1.002 días de detención pueden ser un motivo. Espero que esto se entienda. Porque no hablo de las circunstancias por las que un hombre está retenido, sino de la desesperanza que Ledezma y cualquier recluido, por el motivo que sea, puede desarrollar en su interior para atreverse a correr el riesgo de buscar la libertad por sus propios medios, cuando parece que es menor el riesgo de esperar a que esta llegue. No será la primera vez que cito en este medio a Michel Focault. Para mí el francés supo leer uno de los mayores aspectos de los que atañen a lo humano: el poder. De hecho, yo diría que toda su lectura del mundo viene de ahí. De comprender la dinámica social a partir de lo que está bien y funciona para el establishment, en oposición a los que se rebelan contra esas formas concertadas. No estoy tampoco otorgándole libertades incondicionales a los delincuentes con crímenes comprobados. Hablo simplemente de las conductas que se oponen a lo establecido. Ledezma era el establishment, bajo su mandato ocurrió, por ejemplo, el “caracazo”. Lo menciono porque una fracción de su país lo acusa de haber ordenado o de haber ignorado la masacre de los estudiantes durante ese lamentable episodio, y ahora Ledezma ha defendido a los estudiantes que se oponen al régimen de Maduro, quien viene de la fracción opositora que desde el chavismo es ahora el establishment.
El asunto de la coherencia parece perderse frente al poder. Y entonces, unos eran antes lo que luego ya no serán. No hay en mis palabras juzgamiento ninguno. La historia suele poner a cada quien en su lugar, así que mejor se la dejo a ella. Lo que sí es interesante es no perder de vista que las actuaciones están mediadas y medidas por el poder y que este no respeta cara, porque tiene movimiento elíptico. Hoy huye Ledezma, y en la distancia es apenas un hombre perseguido por el régimen que detenta el poder, cuando antes lo detentó él. Lo que esto nos dice es que finalmente somos castigados por el poder, no por las ideas. No nos mintamos.

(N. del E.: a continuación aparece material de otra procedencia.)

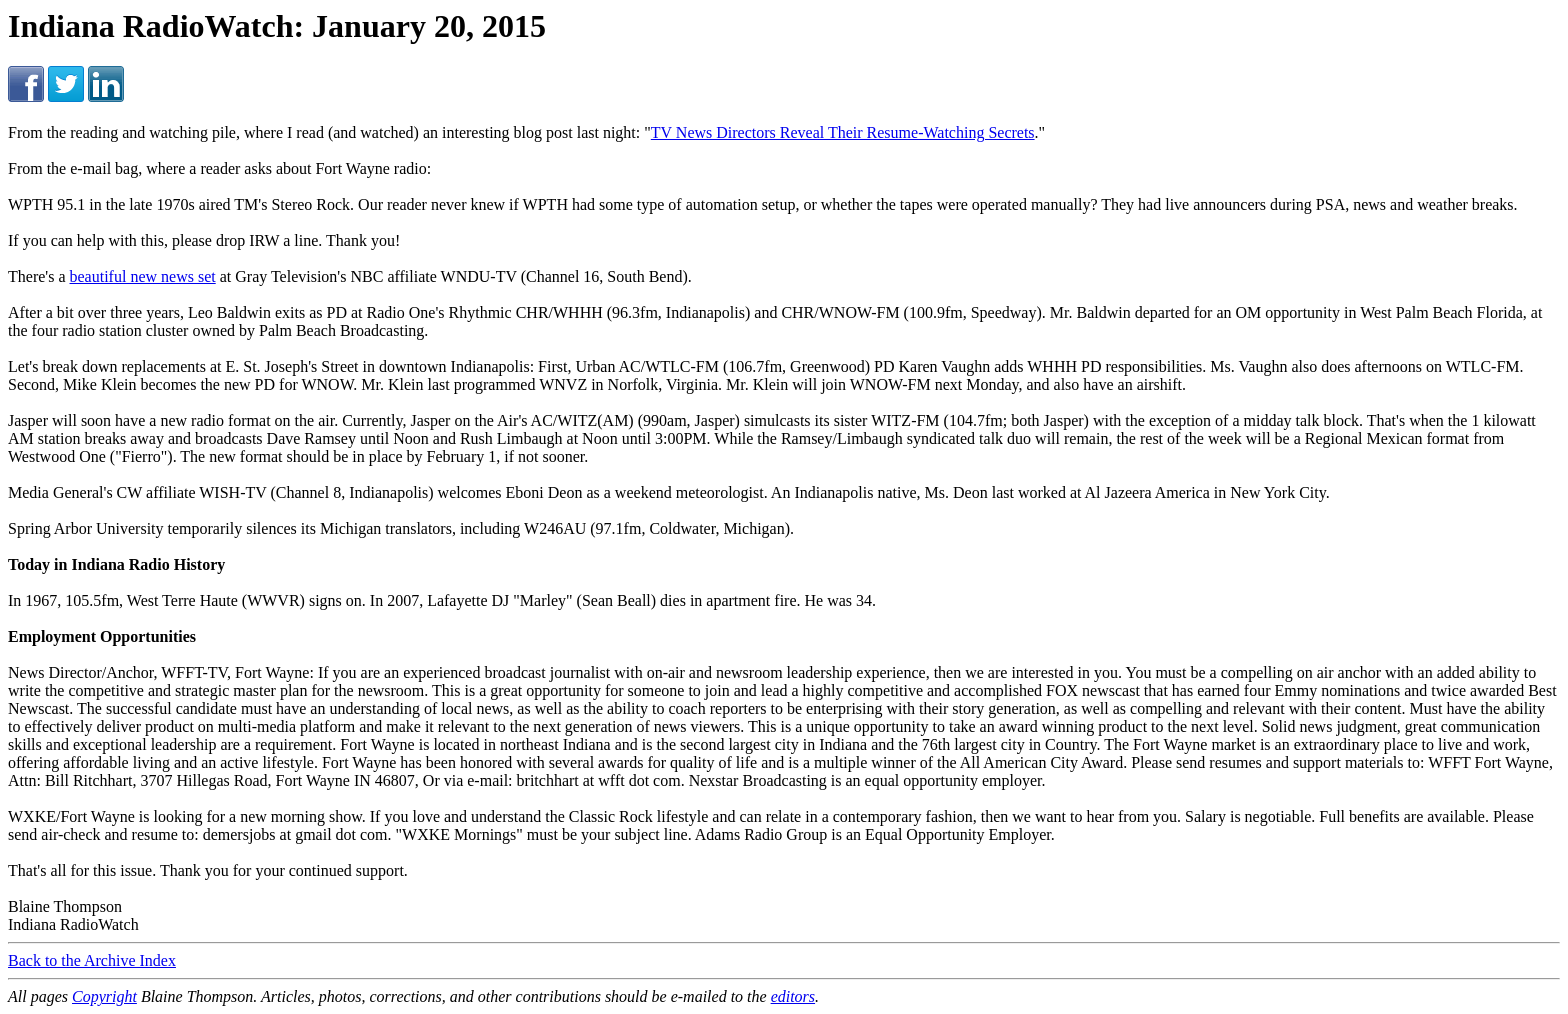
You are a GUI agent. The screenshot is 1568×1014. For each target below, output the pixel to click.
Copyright (104, 996)
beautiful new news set (143, 276)
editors (793, 996)
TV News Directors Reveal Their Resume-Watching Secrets (843, 132)
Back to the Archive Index (92, 960)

El poder es sordo. Esa es su mezquindad y su blindaje. Es para ejercerlo y así lo hace quien lo tiene. En su ejecución está el placer. El placer está, mejor lo decimos limpiamente, en someter al otro. No sé qué partes del cerebro se iluminen cuando se ejerce, espero que no sean las mismas que se iluminan cuando uno está enamorado, eso sería verdaderamente desilusionante. Lo mejor de tenerlo, tal vez sea abandonarlo, desentenderse de él a ver si por fin quienes lo tienen, en cualquier cargo de responsabilidad y frente a cualquier aspecto de la vida social, pueden atender las ideas de aquellos a quienes mandan. A lo mejor si lo abandonan, aunque sea momentáneamente un jefe puede ver la extraordinaria sabiduría del ingeniero que está con la cabeza metida en los planos de donde no puede sacarla mientras cumple su horario de trabajo. Al final esa sensación de encierro es la misma para el ingeniero y para Ledezma y los dos buscan desesperadamente la manera de escapar del carcelero. El ingeniero cumplirá el horario hasta que pueda irse a algún Carulla a leer sobre lo que le gusta. Ledezma cruzó una frontera, aunque le falten muchas más. Cada uno carga con sus ideas, pero los dos necesitarían la encina del Barón Rampante, el fabuloso personaje de Italo Calvino, para escapar subiéndose a ella y dejar para siempre el mundo, así abandonarían el riesgo de detentar el poder o padecerlo.